Kalter Krieg am Himmel
Russland schickt Kampfjets über den Nord- und Ostseeraum, deutsche Eurofighter fangen die russischen Flieger ab und begleiten sie durch den Luftraum zurück - das ist kein ungewöhnlicher Vorgang. Worum geht es bei diesem Nervenspiel?
"Sie bewegen sich im internationalen Luftraum, können im Prinzip hinfliegen, wohin sie wollen. Wir sprechen hier von Trainings-Aufklärungsmissionen, wie sie auch bei uns zum Standard gehören. Die russischen Piloten haben ihren Auftrag – und sobald sie in den von der NATO kontrollierten Luftraum eindringen, reagieren wir."
Wenn der Russe kommt, ist Elisabeth Norton schon gewarnt. Die Spezialistin der britischen Royal Airforce hält die anfliegenden Jagdflugzeuge und Bomber fest im Blick. Als so genannter Duty Controller.
Auf den Monitoren im Gefechtsstand sind die Positionen von Abertausenden Luftfahrzeugen registriert. Norton muss reagieren, wenn ein Flugzeug von seiner Route abweicht. Alarmiert dann die Abfangjäger der in Wittmund stationierten Alarmrotte.

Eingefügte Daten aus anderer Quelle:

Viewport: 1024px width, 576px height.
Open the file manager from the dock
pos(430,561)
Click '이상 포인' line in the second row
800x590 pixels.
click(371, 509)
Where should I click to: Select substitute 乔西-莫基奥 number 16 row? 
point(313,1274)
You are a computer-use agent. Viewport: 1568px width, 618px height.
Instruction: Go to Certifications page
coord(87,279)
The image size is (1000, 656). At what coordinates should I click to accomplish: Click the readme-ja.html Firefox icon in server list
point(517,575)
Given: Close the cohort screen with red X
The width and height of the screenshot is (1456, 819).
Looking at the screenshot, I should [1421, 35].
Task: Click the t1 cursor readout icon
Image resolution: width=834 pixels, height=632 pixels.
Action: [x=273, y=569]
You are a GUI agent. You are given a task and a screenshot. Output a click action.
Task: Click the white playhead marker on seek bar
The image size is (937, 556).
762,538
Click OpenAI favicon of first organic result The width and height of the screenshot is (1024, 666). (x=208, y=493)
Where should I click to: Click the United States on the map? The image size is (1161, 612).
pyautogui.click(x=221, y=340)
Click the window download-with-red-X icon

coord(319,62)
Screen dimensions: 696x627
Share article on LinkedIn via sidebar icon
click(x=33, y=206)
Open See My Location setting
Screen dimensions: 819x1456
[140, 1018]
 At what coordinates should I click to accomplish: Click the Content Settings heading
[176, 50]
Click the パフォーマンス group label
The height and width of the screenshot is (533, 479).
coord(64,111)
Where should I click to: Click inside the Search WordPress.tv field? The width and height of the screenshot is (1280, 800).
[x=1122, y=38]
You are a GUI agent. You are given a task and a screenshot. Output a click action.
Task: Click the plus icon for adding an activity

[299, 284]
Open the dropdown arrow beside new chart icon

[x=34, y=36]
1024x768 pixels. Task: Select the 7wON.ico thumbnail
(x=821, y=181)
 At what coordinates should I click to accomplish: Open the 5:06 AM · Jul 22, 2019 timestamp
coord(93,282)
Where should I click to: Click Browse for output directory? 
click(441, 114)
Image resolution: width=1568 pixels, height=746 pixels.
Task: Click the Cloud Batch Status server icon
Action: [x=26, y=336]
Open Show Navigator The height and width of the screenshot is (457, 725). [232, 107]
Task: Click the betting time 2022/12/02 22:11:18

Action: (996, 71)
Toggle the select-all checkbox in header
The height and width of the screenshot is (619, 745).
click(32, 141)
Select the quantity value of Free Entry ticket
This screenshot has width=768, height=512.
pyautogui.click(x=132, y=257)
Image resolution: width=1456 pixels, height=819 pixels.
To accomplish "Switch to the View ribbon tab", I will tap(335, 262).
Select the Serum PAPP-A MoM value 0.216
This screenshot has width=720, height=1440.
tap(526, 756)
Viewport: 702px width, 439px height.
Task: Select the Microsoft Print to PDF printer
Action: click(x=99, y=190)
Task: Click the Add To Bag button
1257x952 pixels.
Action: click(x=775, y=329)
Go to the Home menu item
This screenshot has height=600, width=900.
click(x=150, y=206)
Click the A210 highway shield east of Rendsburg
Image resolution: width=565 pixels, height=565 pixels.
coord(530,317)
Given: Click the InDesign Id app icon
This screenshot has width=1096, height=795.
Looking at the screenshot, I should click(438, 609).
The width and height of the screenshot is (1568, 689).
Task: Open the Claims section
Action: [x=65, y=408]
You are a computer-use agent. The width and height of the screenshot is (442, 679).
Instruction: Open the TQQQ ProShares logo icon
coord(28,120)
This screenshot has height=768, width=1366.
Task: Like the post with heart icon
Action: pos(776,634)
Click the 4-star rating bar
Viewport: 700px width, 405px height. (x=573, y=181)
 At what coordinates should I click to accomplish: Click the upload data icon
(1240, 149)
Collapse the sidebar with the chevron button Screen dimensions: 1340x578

"Wir fangen sie ab, klären auf, mit welcher Art Fluggerät wir es zu tun haben. Wir begleiten die Flugzeuge durch den Luftraum - und dann lassen wir sie ziehen, wenn wir uns über ihre Absichten im Klaren sind."
Häufung von Flugbewegungen russischer Flugzeuge
Rund zwei Dutzend Mal im Jahr steigen die bei Wittmund und Neuburg an der Donau stationierten Abfangjäger auf, um in der Luft nach dem Rechten zu sehen. In den meisten Fällen, erzählt Nortons Kollege Wolfgang Weber, verhalten sich Piloten bei der Annäherung der Eurofighter kooperativ. Er hat zuletzt eine gewisse Häufung der Flugbewegungen russischer Flugzeuge festgestellt.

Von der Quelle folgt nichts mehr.